Exercise requirements: Your answer must be every line of the data that holds the string "agent".

━━━ Information shown ━━━

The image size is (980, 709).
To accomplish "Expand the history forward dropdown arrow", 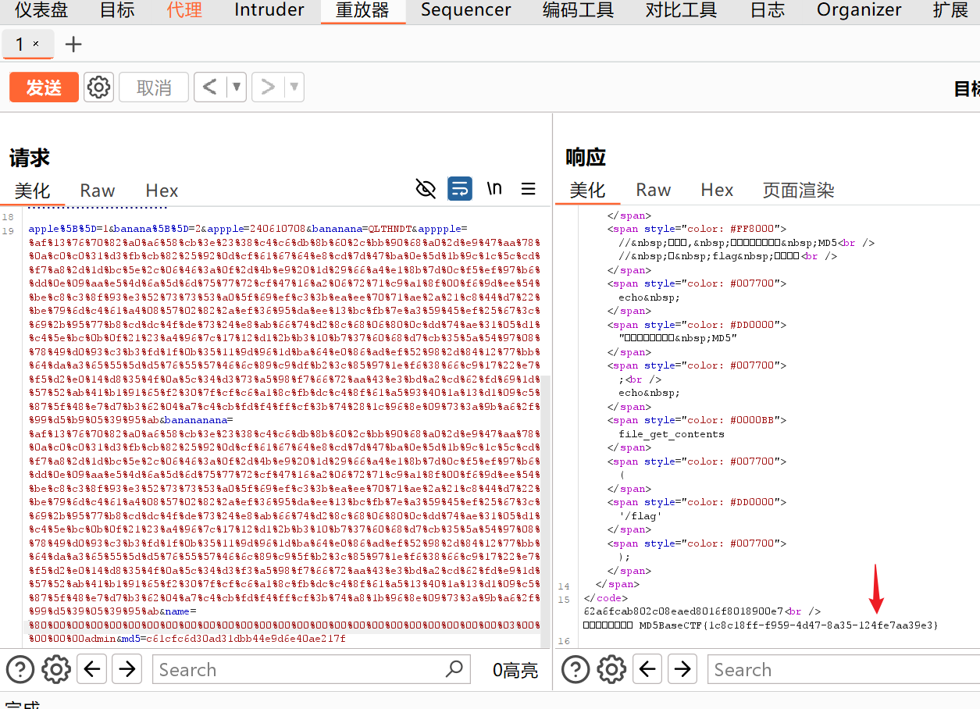I will pos(294,87).
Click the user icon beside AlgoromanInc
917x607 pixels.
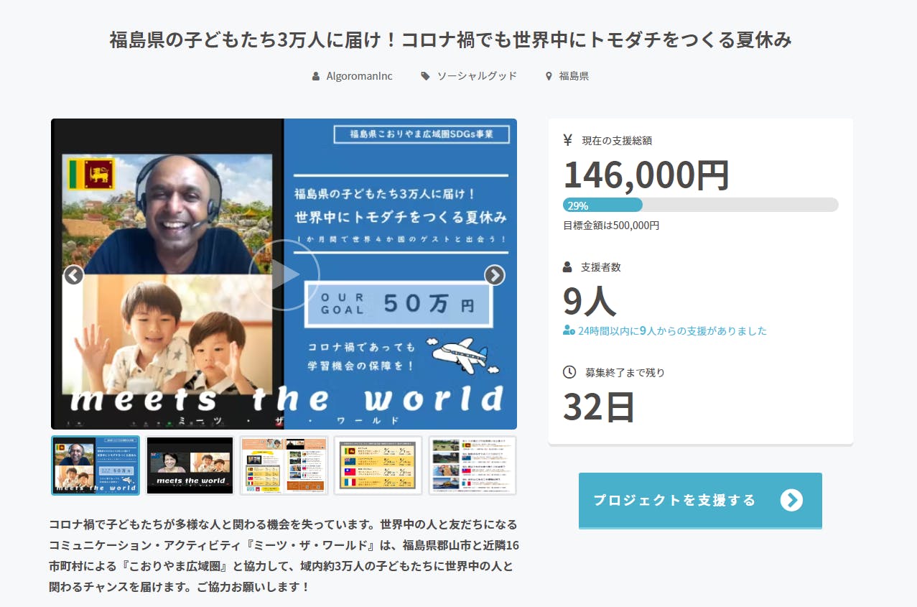(x=316, y=76)
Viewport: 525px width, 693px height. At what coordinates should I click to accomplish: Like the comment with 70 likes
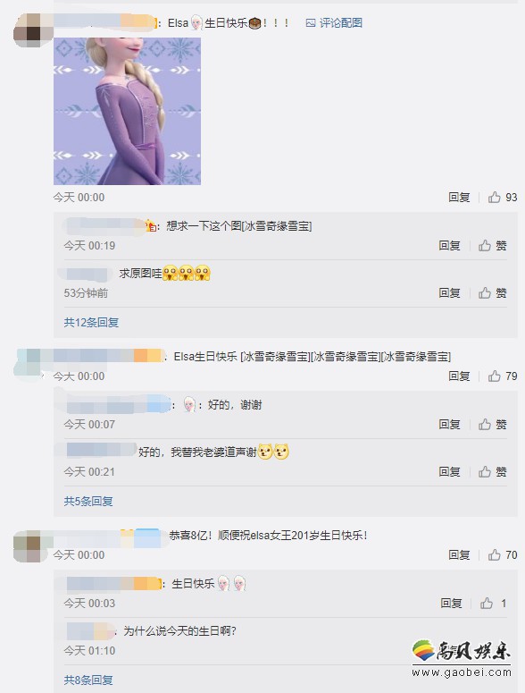coord(502,554)
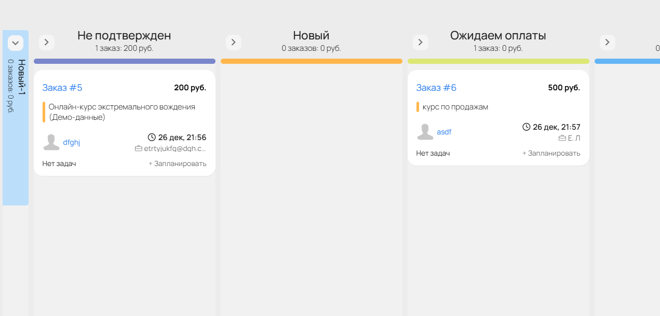Click the briefcase icon beside etrtyjukfq email

click(x=138, y=148)
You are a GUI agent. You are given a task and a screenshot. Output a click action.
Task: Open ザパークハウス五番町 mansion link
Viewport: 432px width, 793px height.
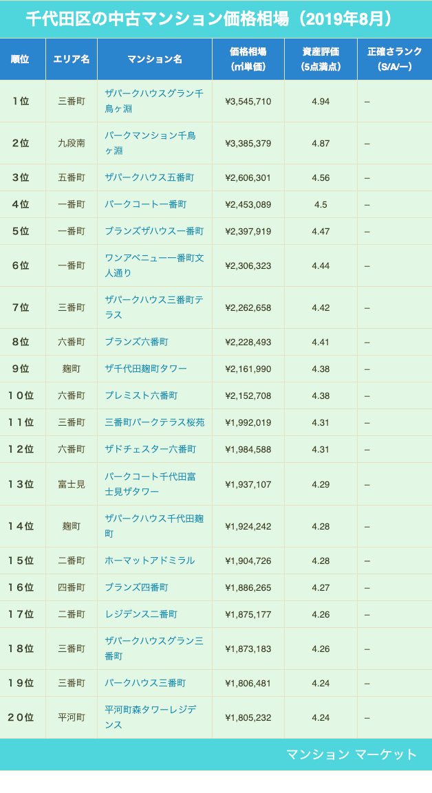[x=149, y=177]
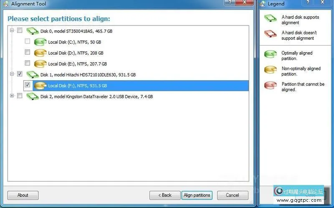
Task: Click the red cannot-be-aligned partition legend icon
Action: (x=270, y=85)
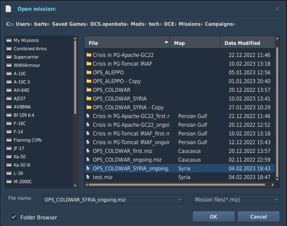Click the drive icon next to Supercarrier
Screen dimensions: 287x226
click(x=9, y=57)
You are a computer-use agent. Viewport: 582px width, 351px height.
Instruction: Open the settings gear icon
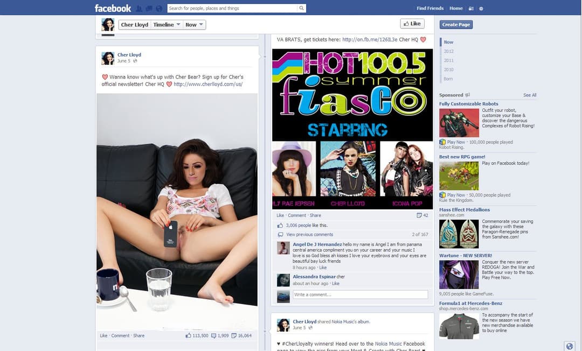coord(481,8)
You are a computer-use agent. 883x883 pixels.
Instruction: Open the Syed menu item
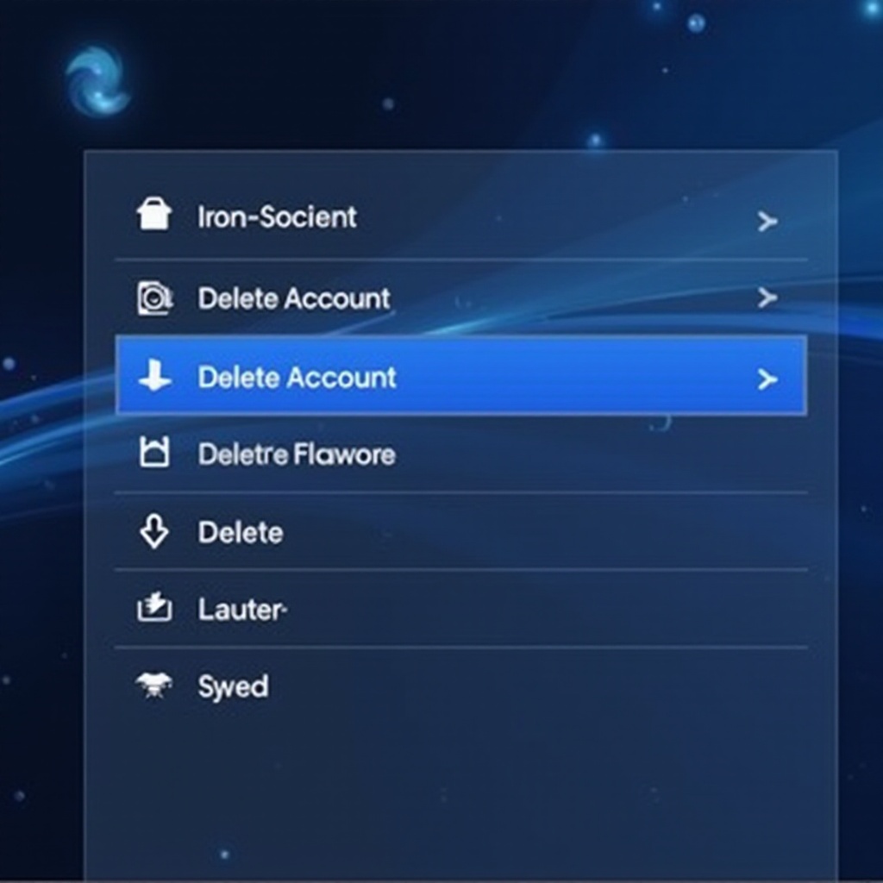pos(231,686)
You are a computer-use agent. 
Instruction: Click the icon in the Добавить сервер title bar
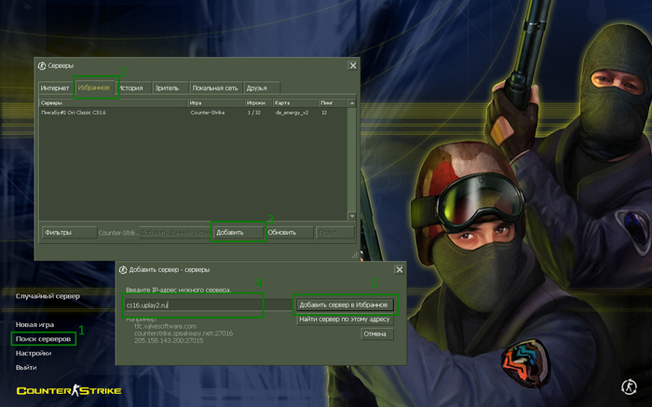pos(123,270)
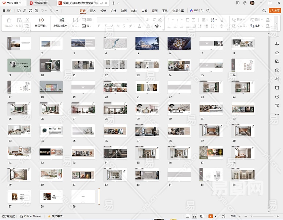Open search via the magnifier icon
The image size is (283, 220).
coord(208,11)
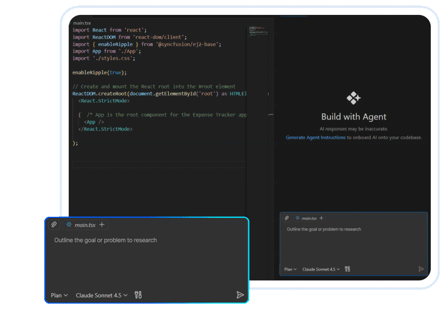
Task: Open the tools configuration icon in enlarged chat box
Action: [x=138, y=295]
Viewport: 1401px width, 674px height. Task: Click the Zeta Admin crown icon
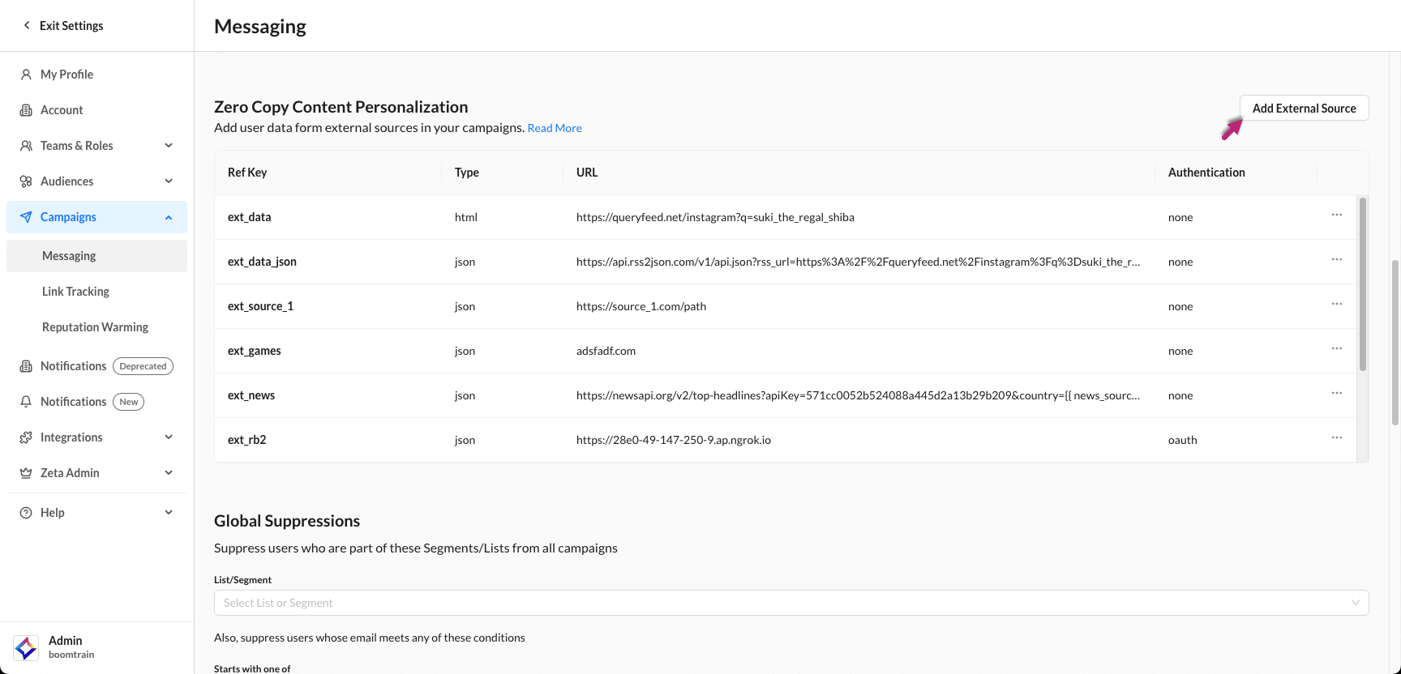(26, 473)
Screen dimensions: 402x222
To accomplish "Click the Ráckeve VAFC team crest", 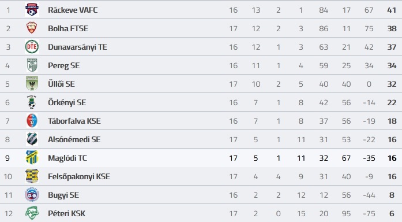I will (x=32, y=10).
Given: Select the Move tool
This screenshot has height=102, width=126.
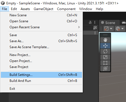Looking at the screenshot, I should pos(105,46).
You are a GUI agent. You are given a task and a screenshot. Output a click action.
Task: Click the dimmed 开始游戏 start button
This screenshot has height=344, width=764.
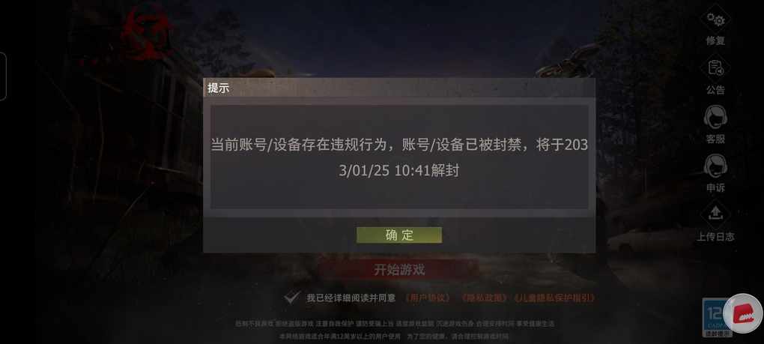(x=399, y=270)
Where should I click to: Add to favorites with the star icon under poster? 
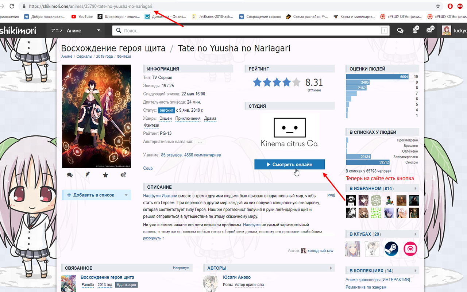pyautogui.click(x=105, y=175)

━━━

Solved problem:
You are a GUI agent. You are given a task and a screenshot. Output a click action.
You are a computer-use agent. Viewport: 582px width, 351px height.
You are a computer-use agent. 883x883 pixels.
You are a computer-use agent. 
You are a GUI agent. You are given a task and a screenshot. Output a click action.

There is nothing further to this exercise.